━━━━━ Dataset excerpts

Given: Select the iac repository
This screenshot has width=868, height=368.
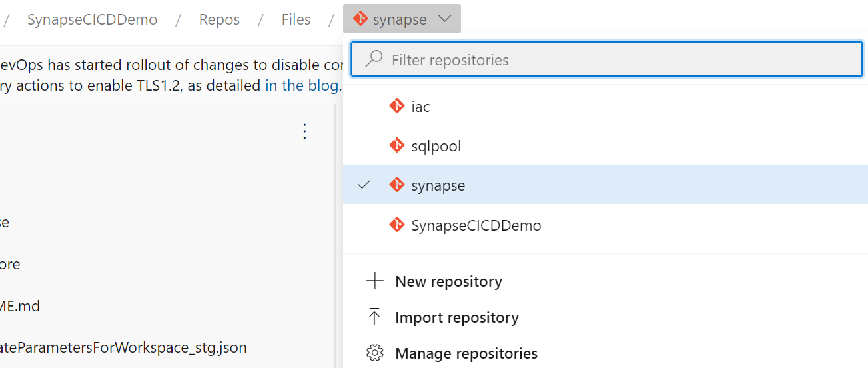Looking at the screenshot, I should (420, 107).
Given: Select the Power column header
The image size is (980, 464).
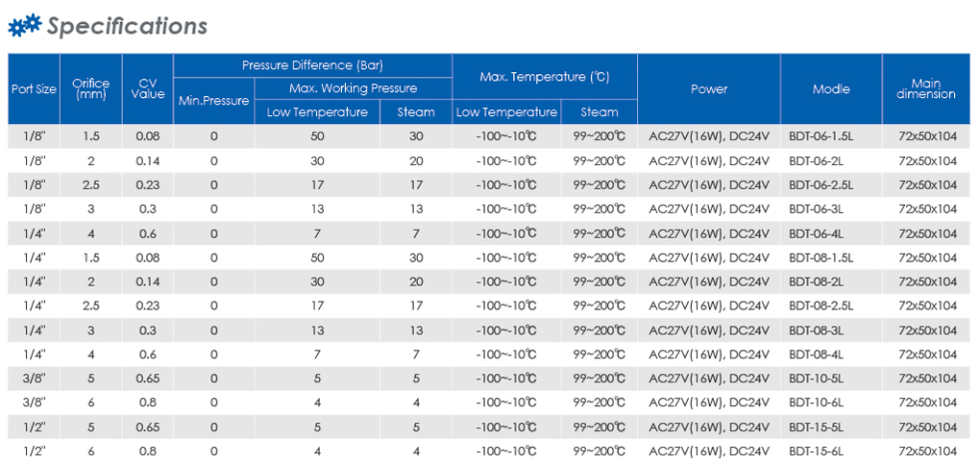Looking at the screenshot, I should click(x=709, y=88).
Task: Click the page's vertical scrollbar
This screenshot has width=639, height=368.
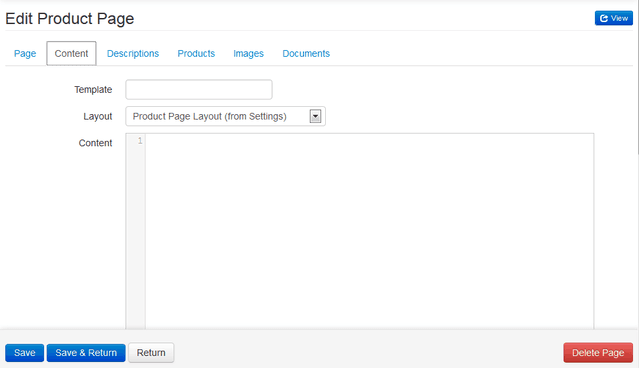Action: click(637, 77)
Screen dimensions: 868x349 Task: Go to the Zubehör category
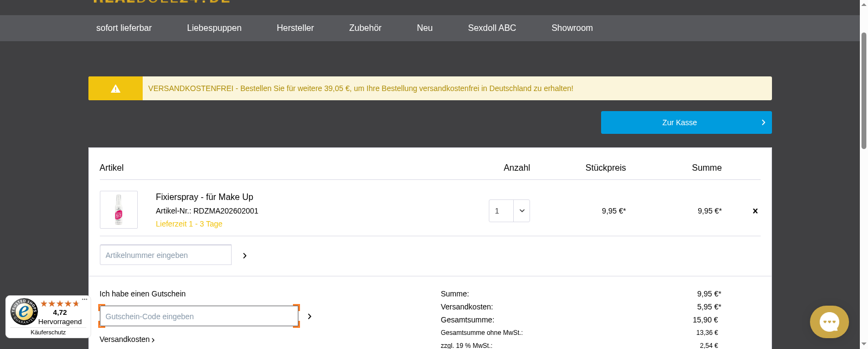click(365, 28)
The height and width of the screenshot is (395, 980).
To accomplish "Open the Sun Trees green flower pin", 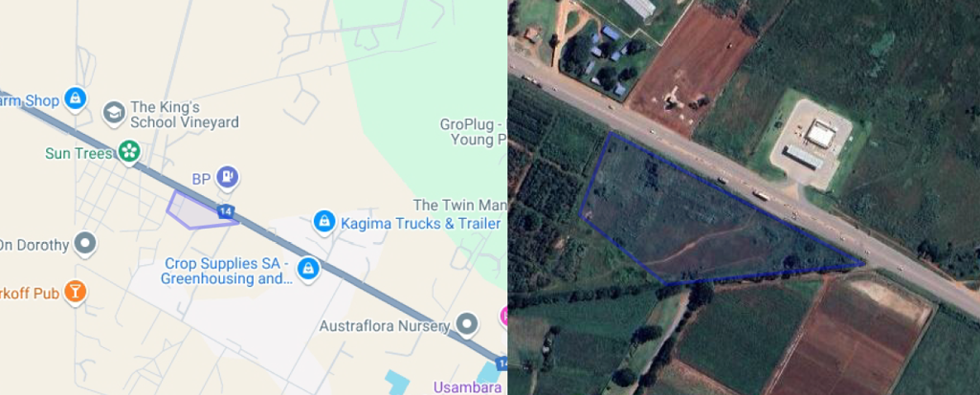I will [x=129, y=151].
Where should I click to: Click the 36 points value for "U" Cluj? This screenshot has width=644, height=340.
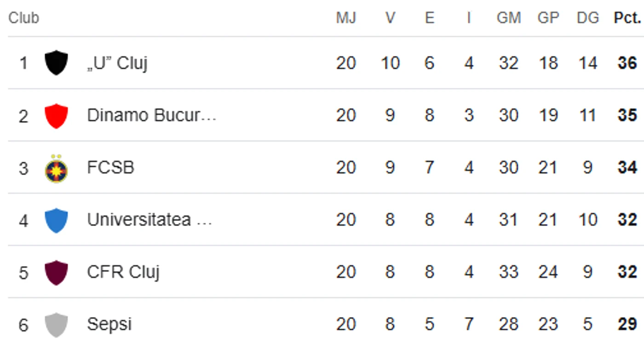tap(627, 63)
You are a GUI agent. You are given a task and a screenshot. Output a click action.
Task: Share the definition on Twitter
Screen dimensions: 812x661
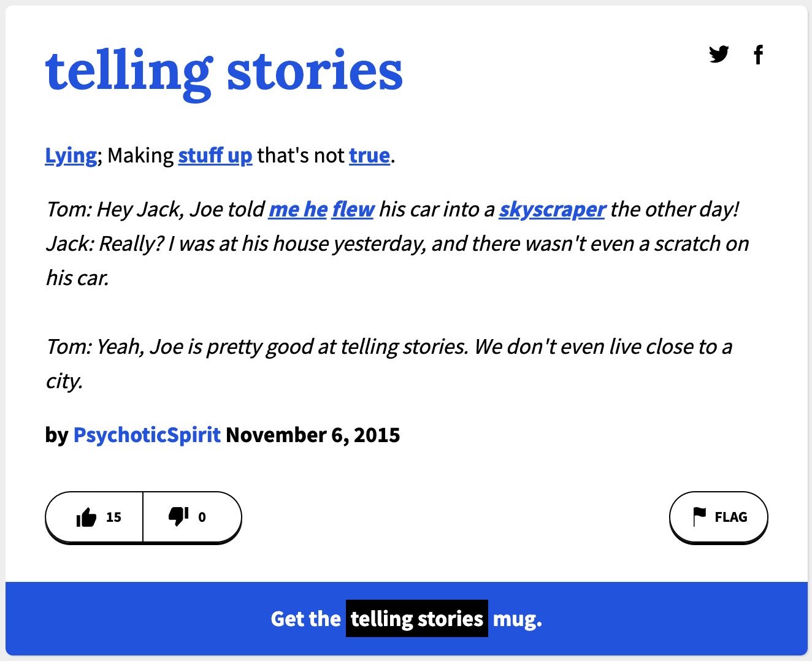[x=719, y=55]
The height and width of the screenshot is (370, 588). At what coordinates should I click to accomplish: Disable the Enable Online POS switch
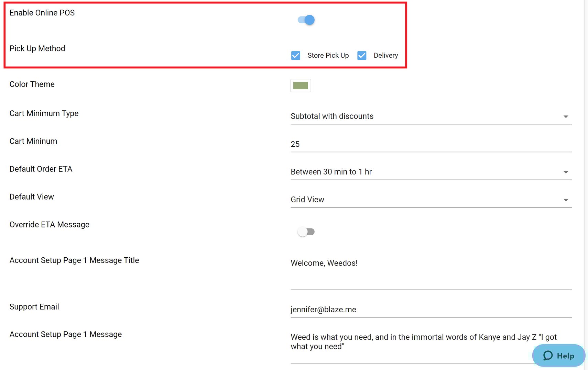point(306,20)
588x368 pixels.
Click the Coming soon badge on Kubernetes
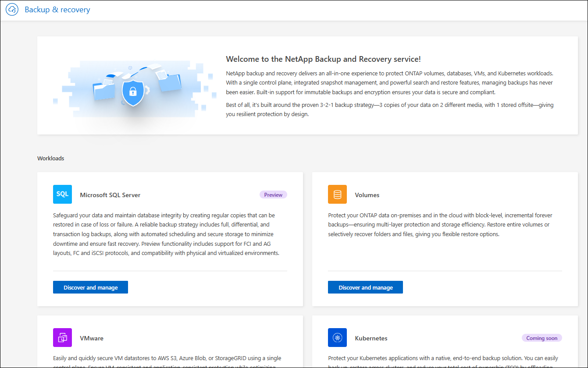542,338
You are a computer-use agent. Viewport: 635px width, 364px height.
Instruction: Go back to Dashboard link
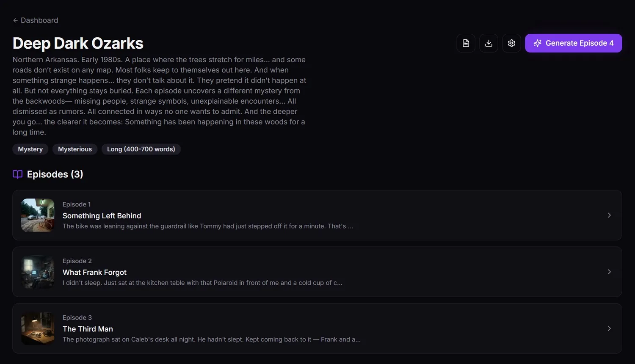[x=36, y=20]
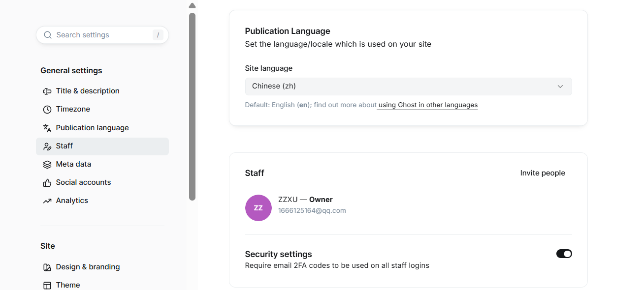Click the scroll-up arrow above sidebar scrollbar
Viewport: 644px width, 290px height.
pyautogui.click(x=193, y=5)
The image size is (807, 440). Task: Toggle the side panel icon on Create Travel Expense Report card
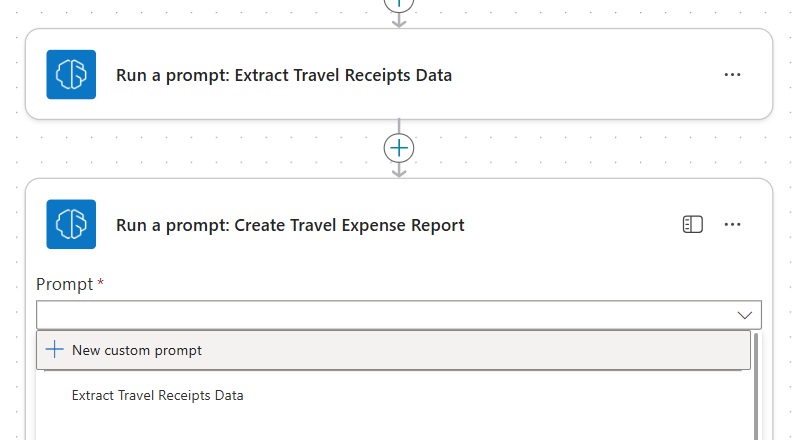[x=693, y=225]
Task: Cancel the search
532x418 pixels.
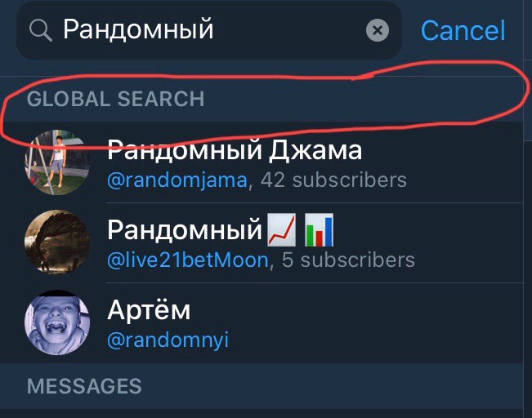Action: tap(463, 30)
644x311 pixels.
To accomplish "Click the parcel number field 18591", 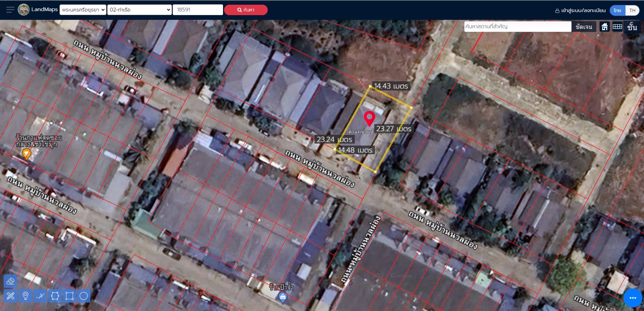I will 198,10.
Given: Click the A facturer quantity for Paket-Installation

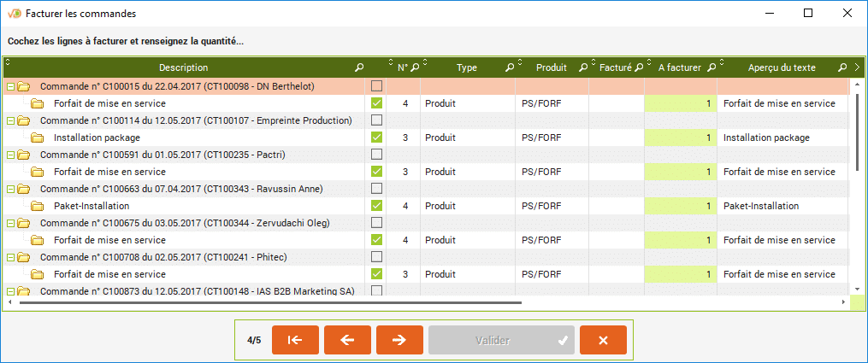Looking at the screenshot, I should point(680,206).
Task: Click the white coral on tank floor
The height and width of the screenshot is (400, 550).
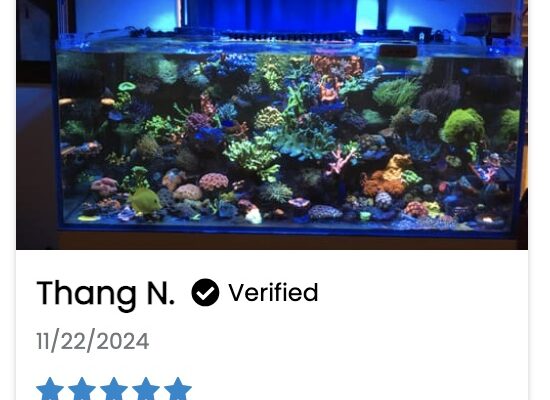Action: pyautogui.click(x=253, y=216)
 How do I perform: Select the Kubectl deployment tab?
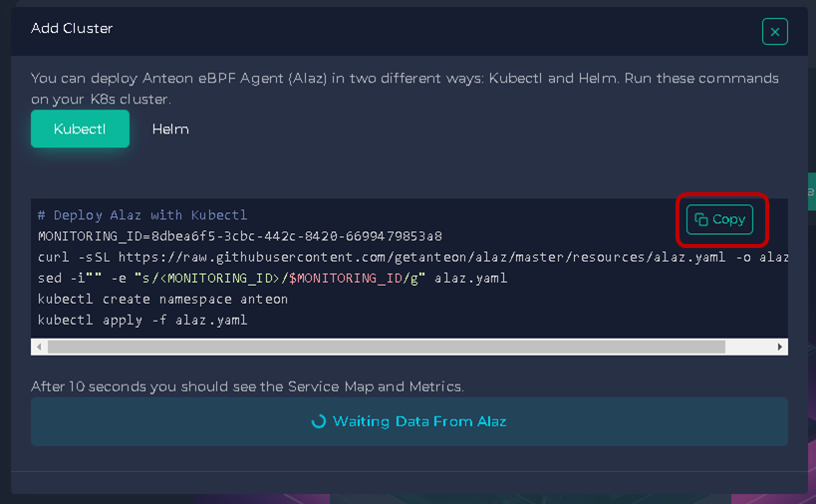click(80, 128)
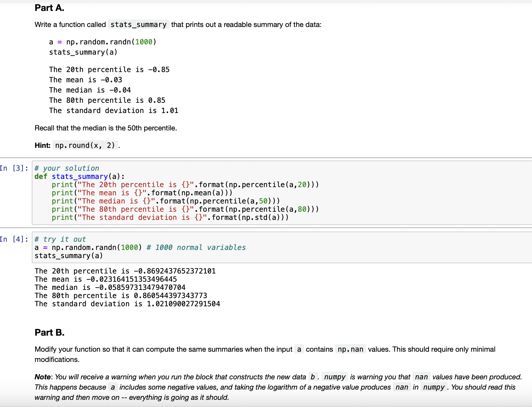Click the standard deviation output line
532x407 pixels.
click(127, 304)
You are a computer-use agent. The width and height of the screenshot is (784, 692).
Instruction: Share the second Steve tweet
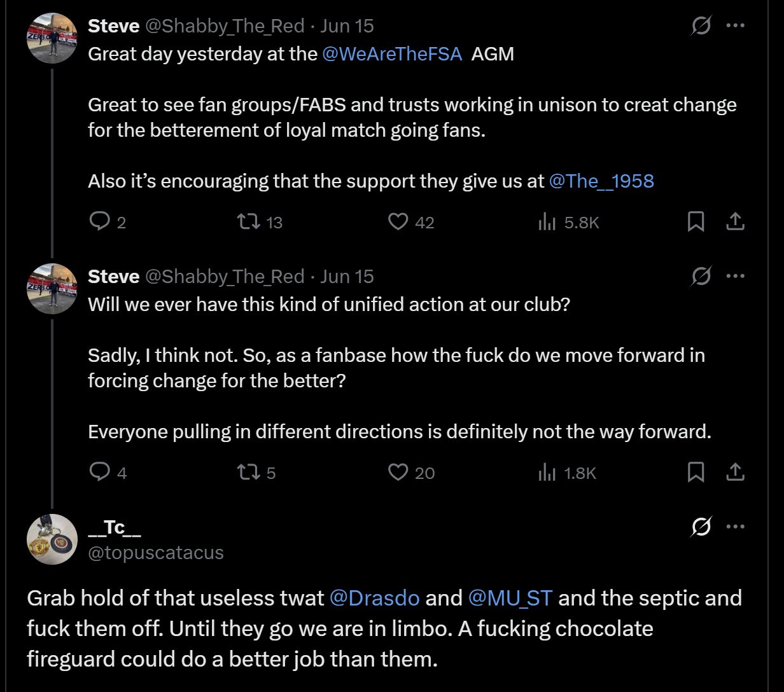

━━━━━━━━━━

**Exercise brief:**
The line that contains "Given: Click the" opens the part to copy, and the last line of the records closes it; set down those lines exactly, pictures excluded.

**Answer space:**
Given: Click the A facturer quantity for Paket-Installation

Looking at the screenshot, I should point(680,206).
Task: Click the white coral on tank floor
The height and width of the screenshot is (400, 550).
Action: pyautogui.click(x=253, y=216)
 How do I perform: Select the Kubectl deployment tab?
click(80, 128)
Click the standard deviation output line
532x407 pixels.
click(127, 304)
You are a computer-use agent. The width and height of the screenshot is (784, 692).
Instruction: Share the second Steve tweet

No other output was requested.